Jezal no sabía si creerle.
—¿Fue peor que esto?
—A mí ni se molestó en enseñarme los rudimentos del arte, cosa que sí ha hecho contigo. Me hacía sostener la barra sobre la cabeza toda la tarde hasta que se me caía encima —el comandante hizo un gesto de desagrado, como si el mero hecho de recordarlo le resultara doloroso—. Me hacía subir y bajar corriendo la Torre de las Cadenas con la armadura puesta. Me obligaba a entrenarme un montón de horas, todos los días.
—¿Cómo pudiste aguantarlo?
—No tenía elección. Yo no soy noble. La espada era la única forma que tenía de destacar. Pero al final valió la pena. ¿Conoces muchos plebeyos que sean oficiales de la Guardia Real?
Jezal se encogió de hombros.
—Muy pocos, la verdad —como buen noble que era, consideraba que lo mejor sería que no hubiera ninguno.
—Tú, en cambio, vienes de una buena familia y ya eres capitán. A saber adónde llegarás si logras ganar el Certamen. El Lord Chambelán Hoff, el Juez Marovia, el propio Varuz, todos ellos fueron campeones en su momento. Un campeón con la sangre adecuada puede aspirar a lo más alto.
Jezal resopló con desdén. —¿Y qué me dices de tu amigo el coronel Glokta?
La mención de aquel nombre cayó como una losa.
—Bueno... casi siempre.
—¡Comandante West! —sonó una voz áspera a sus espaldas. Un fornido sargento con una cicatriz en la mejilla venía hacia ellos corriendo.
—¿Qué tal, sargento Forest? —preguntó West, dando al soldado una afectuosa palmada en la espalda. Se entendía muy bien con los campesinos, claro que a Jezal siempre se le estaba olvidando que en realidad West no era mucho mejor que un campesino. Cierto que era una persona con educación, un oficial y todas esas cosas, pero, bien pensado, seguía teniendo más en común con el sargento que con Jezal.
El sargento sonrió de oreja a oreja.
—Muy bien, gracias, señor —luego saludó a Jezal inclinando respetuosamente la cabeza—. Buenos días, capitán.

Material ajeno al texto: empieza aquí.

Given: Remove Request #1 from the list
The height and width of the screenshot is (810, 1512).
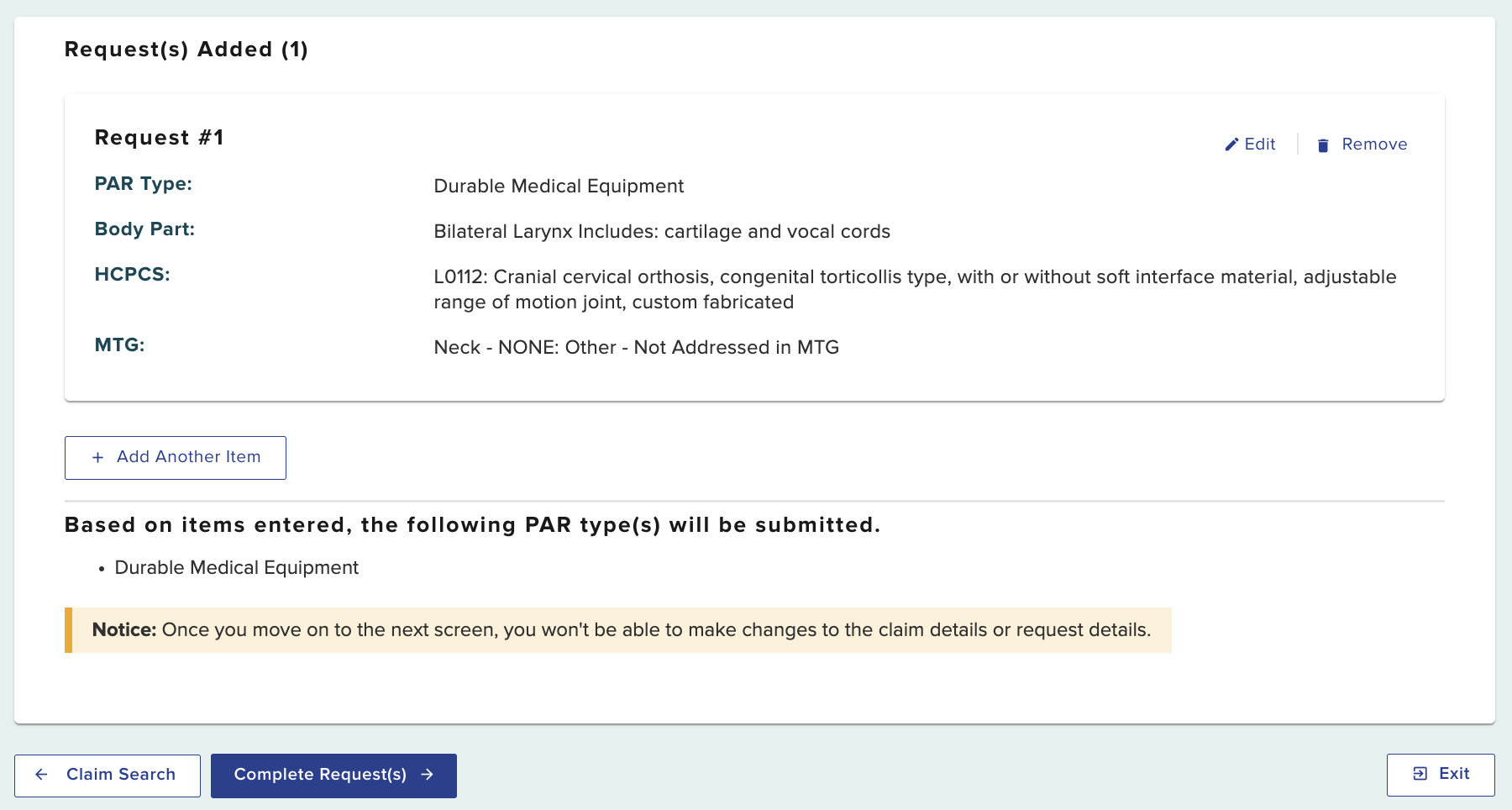Looking at the screenshot, I should coord(1362,145).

Jezal se avino a responderle bajando mínimamente la cabeza y, luego, le dio la espalda y se puso a contemplar la avenida. No veía ningún motivo para que un oficial diera un trato familiar a un simple soldado. Y, por si fuera poco, aquél era feo y tenía una cicatriz. Jezal no soportaba a la gente fea.
—¿Qué puedo hacer por usted? —era West quien hablaba.
—El mariscal Burr quiere verle. Se trata de una reunión urgente, señor. Están convocados todos los oficiales veteranos.
A West se le nubló el semblante.
—Ahora mismo voy para allá —el sargento le hizo un saludo y se alejó a paso vivo.
—¿Qué demonios pasa? —preguntó Jezal despreocupadamente, sin dejar de mirar a un funcionario que perseguía un papel que se le había volado.
—Angland. Ese Rey del Norte, Bethod —al pronunciar aquel nombre, West había torcido el gesto, como si le dejara un regusto amargo en la boca—. Según parece, ha derrotado a todos sus enemigos en el Norte y ahora anda buscando camorra con la Unión.